━━━ Input

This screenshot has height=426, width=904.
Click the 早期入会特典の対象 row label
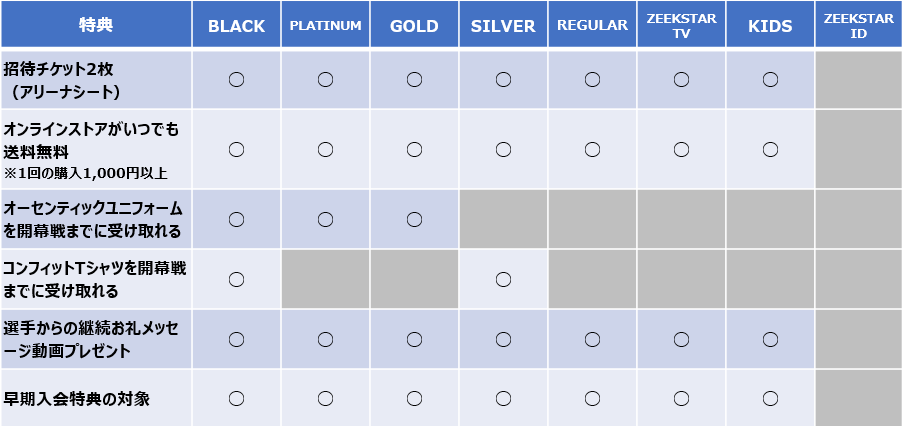77,399
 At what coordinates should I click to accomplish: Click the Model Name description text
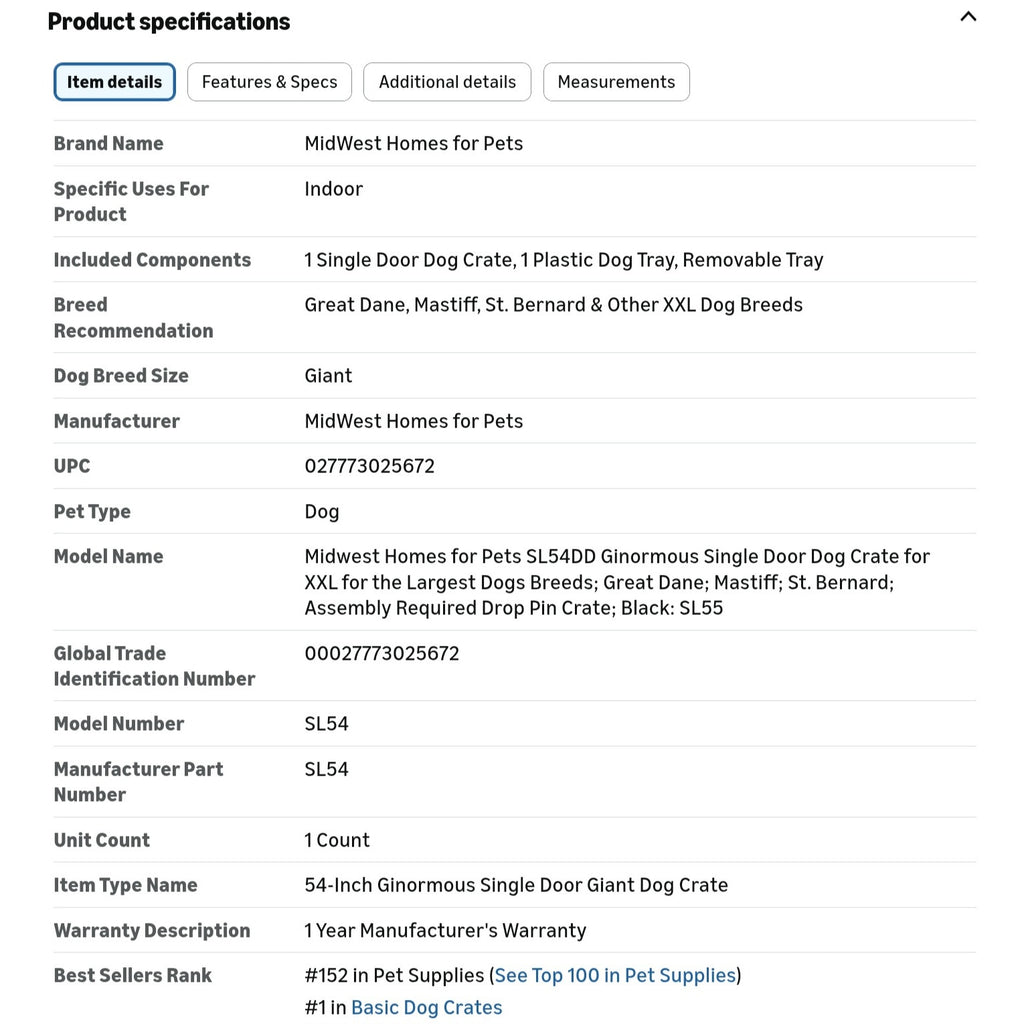(x=617, y=582)
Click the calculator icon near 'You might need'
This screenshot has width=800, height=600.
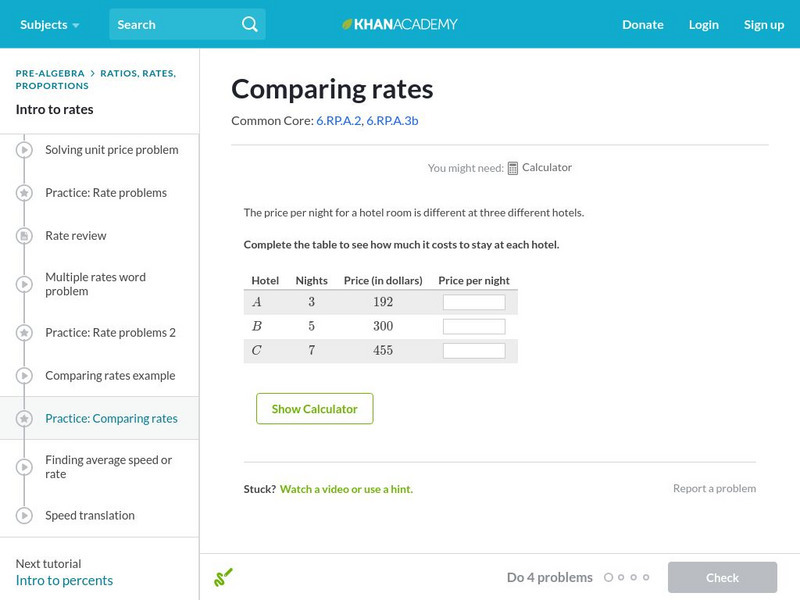coord(513,168)
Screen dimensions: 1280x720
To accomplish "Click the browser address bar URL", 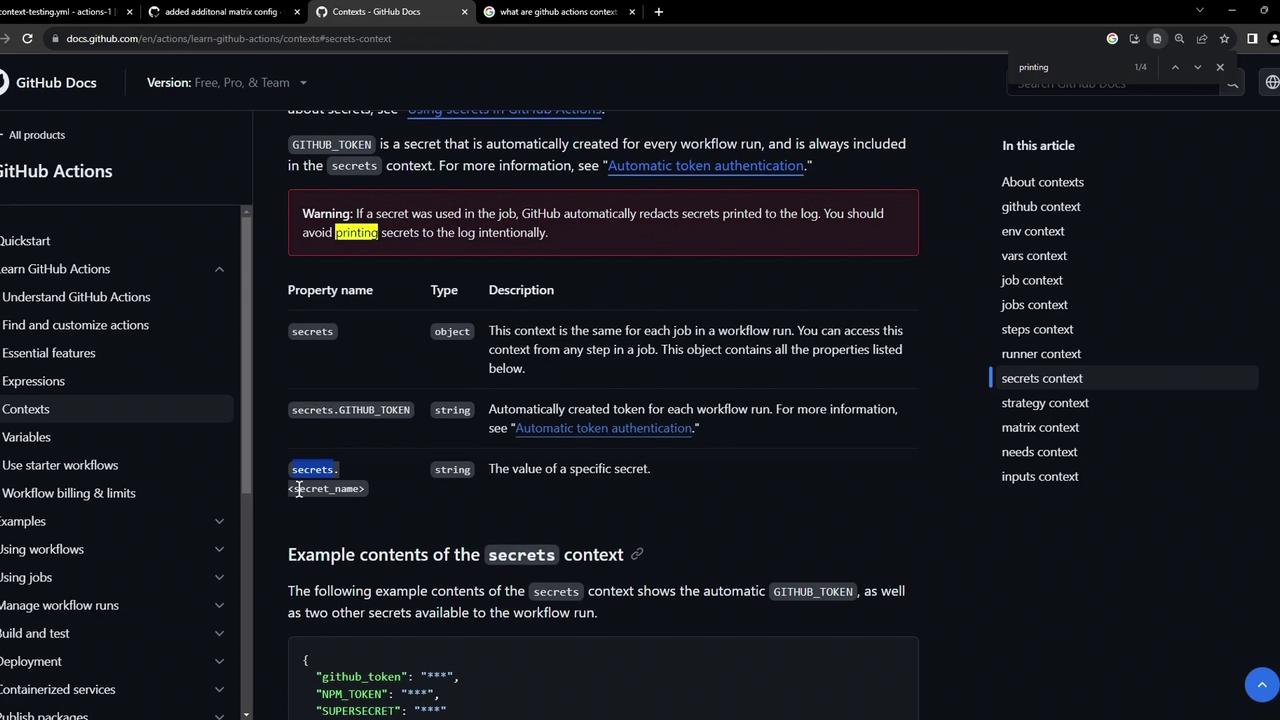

━━━━━━

:: About this task ::
The response consists of the data above printed line for line, with no pictures.

:: Task response ::
This screenshot has height=426, width=904.
Click the 早期入会特典の対象 row label
77,399
 At what coordinates should I click to accomplish: Click the Model Name description text
(x=617, y=582)
Click the calculator icon near 'You might need'
This screenshot has width=800, height=600.
coord(513,168)
Screen dimensions: 1280x720
To accomplish "Click the browser address bar URL", 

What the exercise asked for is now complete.